▶ **SELECTED EXTRACT**
A Go library + web server to extract standard identifiers from a given URL.
Intended for all scientific literature only.
- DOI (Digital Object Identifier)
- PMID (PubMeb Identifier)
- PMCID (PubMeb Central Identifier)
- Manuscript IDs
url2id will fetch the web-page referred by url
and scan it for identifiers.
For the library, see the source code, it's really short.
The web server will listen on :8080
by default, but you can change the port by PORT
environment variable.
Any GET request to /
with parameter url
will be responded by a JSON of the following type on success:
{
"doi": "10.1016/j.cub.2012.03.051",
"pmid": "22521786",
"pmcid": "PMC3780767",
"nihmsid": "NIHMS236863",
"emsid": "EMS48932",
"camsid": "cams6038"
}
On failure, appropriate HTTP status code will be set (often either 400 or 500), with a high-level error message (details will be logged by the server).
Empty keys will be omitted.
url2id does not rely on the structure of the websites but uses few simple regexes to extract information. This makes it resilient to changes (on the websites) in future, fast and also simple, but it also means that errors are probable.
DOI extraction seems to be the most reliable of all other standard identifiers, and it's widely supported by variety of platforms. Thus it might be wise to fetch the title of the paper using the DOI you have got from url2id and cross-check (if you are intending to use this in a bibliography software for instance).
ISC License, see LICENSE.

▶ **DIRECTION 1**
From the url2id overview above, set down the part that opens with the words containing "Empty keys will" and closes with "errors are probable.".
▶ **DIRECTION 2**
Answer these questions using the url2id overview above:
(a) On which port does the web server listen by default?
(b) What happens to empty keys in the JSON response?
(c) Which identifier's extraction seems the most reliable?

▶ **INFORMATION PROVIDED**
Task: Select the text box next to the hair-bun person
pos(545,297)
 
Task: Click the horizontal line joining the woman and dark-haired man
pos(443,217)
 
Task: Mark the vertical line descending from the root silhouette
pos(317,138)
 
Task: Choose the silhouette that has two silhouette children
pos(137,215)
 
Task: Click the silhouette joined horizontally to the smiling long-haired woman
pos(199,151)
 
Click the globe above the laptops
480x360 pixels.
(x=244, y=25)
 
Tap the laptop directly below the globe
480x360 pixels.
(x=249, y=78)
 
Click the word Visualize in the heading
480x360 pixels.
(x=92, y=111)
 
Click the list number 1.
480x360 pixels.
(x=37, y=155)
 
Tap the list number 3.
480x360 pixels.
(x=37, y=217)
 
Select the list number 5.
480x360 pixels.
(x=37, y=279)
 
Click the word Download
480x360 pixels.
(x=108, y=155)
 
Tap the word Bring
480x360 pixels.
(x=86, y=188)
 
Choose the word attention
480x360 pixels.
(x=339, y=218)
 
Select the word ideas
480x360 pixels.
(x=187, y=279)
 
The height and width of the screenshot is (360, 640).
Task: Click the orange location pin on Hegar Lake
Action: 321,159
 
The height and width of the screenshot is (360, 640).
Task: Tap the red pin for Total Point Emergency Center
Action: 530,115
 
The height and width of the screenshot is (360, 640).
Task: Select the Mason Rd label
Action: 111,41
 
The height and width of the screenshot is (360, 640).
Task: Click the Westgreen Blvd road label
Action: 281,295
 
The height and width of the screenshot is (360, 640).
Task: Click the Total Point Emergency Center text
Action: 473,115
...
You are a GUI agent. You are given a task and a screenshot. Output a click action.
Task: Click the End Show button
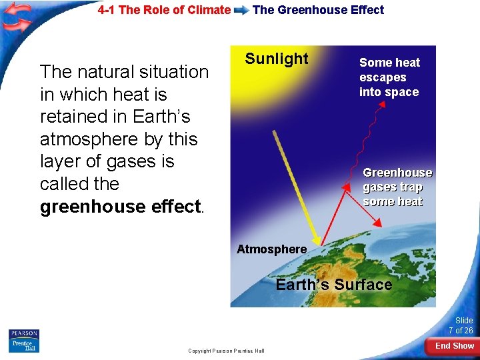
---
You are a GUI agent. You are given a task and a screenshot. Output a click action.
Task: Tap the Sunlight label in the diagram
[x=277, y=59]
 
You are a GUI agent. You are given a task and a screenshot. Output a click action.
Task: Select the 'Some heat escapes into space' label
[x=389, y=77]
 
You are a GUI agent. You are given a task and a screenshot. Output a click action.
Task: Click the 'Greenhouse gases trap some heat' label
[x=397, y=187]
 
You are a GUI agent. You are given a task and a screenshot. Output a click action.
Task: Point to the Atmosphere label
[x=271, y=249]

▶ **WRITTEN SOLUTION 1**
Empty keys will be omitted.
url2id does not rely on the structure of the websites but uses few simple regexes to extract information. This makes it resilient to changes (on the websites) in future, fast and also simple, but it also means that errors are probable.

▶ **WRITTEN SOLUTION 2**
(a) :8080
(b) They are omitted.
(c) DOI